Selenium may inhibit hepatocyte necrosis and DNA damage by inhibiting cyclophosphamide-induced oxidative stress. - GreenMedInfo Summary

Selenium (Se) has been well recognized as an immune-enhancing agent with antioxidant and anti-tumor properties. The commonly used chemotherapy drug, cyclophosphamide (CTX), induces liver injury by increasing the reactive oxygen species (ROS) level. However, little is known about how Se alleviates CTX-induced liver injury in geese. In this study, 90 male Magang geese (3 days old) were randomly allocated into three groups (control, CTX, and Se + CTX group) with three replicates per group and ten geese per replicate.

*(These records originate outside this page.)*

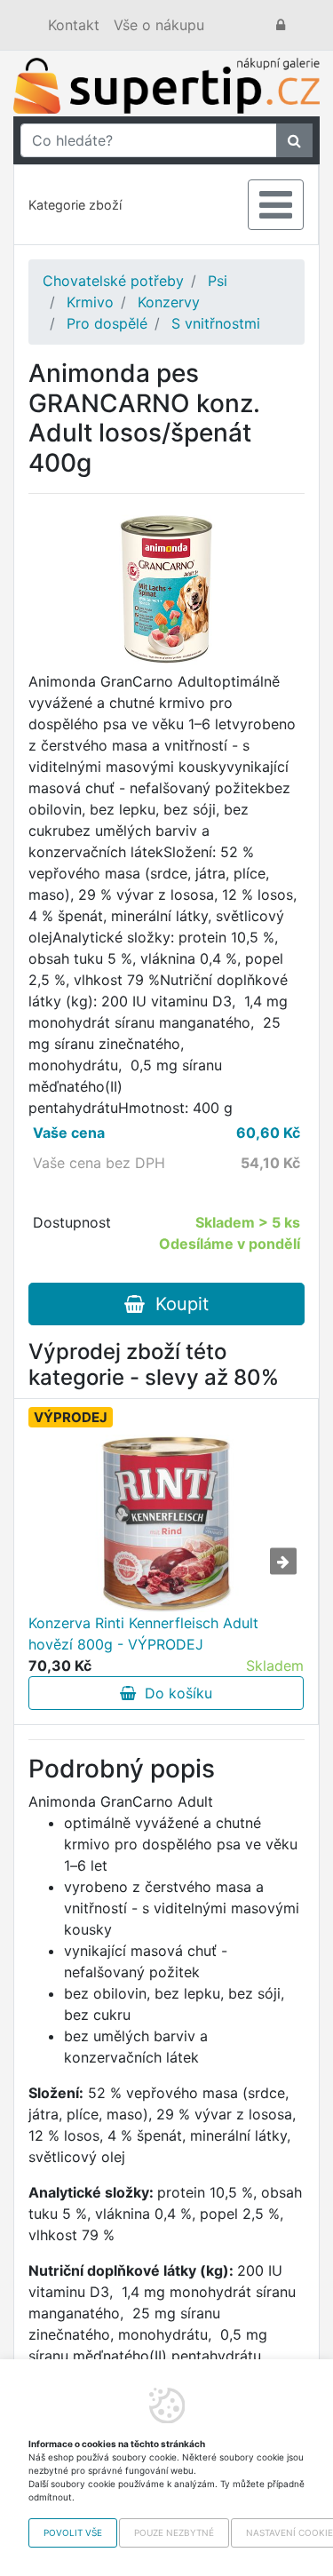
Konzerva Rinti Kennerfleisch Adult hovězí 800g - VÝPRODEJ (143, 1633)
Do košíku (174, 1693)
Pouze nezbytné (174, 2532)
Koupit (177, 1304)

The control and CTX groups were fed a basal diet (Se content was 0.03 mg/kg). The Se + CTX group was fed a basal diet containing 0.44 mg/kg sodium selenite (Se content was 0.2 + 0.03 mg/kg). The control group was injected with 0.5 mL saline, while the CTX and Se + CTX groups were injected with CTX at 40 mg/kg body weight per day on days 21-23. The liver index, liver histology, and ultra-micromorphology detected antioxidant enzyme activity in the liver and serum. In addition, we detected the liver marker enzymes and protein levels in serum, and hepatocyte DNA damage. Se could alleviate liver development dysregulation, hepatocyte structural damage, the disturbances in antioxidant enzyme (GPx, CAT, and SOD) activity, and malondialdehyde (MDA) levels in the serum and liver. Besides, Se could alleviate the dysregulation of liver marker enzyme (ALT and AST) activity and protein (ALB and TP) levels in the serum, and DNA migration induced by CTX. In conclusion, Se may inhibit hepatocyte necrosis and DNA damage by inhibiting CTX-induced oxidative stress.